A definição de Marcos Rocha confirmou o posicionamento adotado desde o início da crise política e afasta, de forma definitiva, a possibilidade de disputa ao Senado, assim como as especulações da candidatura de sua esposa, Luana Rocha e do irmão, Sandro Rocha.
Com a permanência no governo, Marcos Rocha reorganiza a estratégia eleitoral e vai coordenar a campanha do ex-prefeito de Cacoal, Adailton Fúria, ao Governo. Ele fica no cargo até 5 de janeior devido a alteração constitucional na posse de novos governadores eleitos nesse ano.
Secretários saíram para a disputa
No mesmo cenário, uma edição extra do Diário Oficial do Estado publicada sexta-feira (3) confirmou a exoneração de três integrantes do primeiro escalão. As mudanças atendem à exigência da legislação eleitoral para que ocupantes de cargos públicos possam disputar as próximas eleições.

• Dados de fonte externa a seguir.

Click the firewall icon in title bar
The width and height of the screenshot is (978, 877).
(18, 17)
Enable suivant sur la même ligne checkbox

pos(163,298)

Deixaram os cargos os ex-deputados federais Luiz Claudio Pereira Alves, que estava à frente da Emater, e Carlos Magno Ramos, então adjunto da Casa Civil. Também foi exonerado Lauro Fernandes da Silva Júnior, que ocupava a Secretaria de Desenvolvimento Econômico.
No dia anterior, o coronel Felipe Vital já havia sido exonerado da Secretaria de Segurança Pública com o mesmo objetivo eleitoral.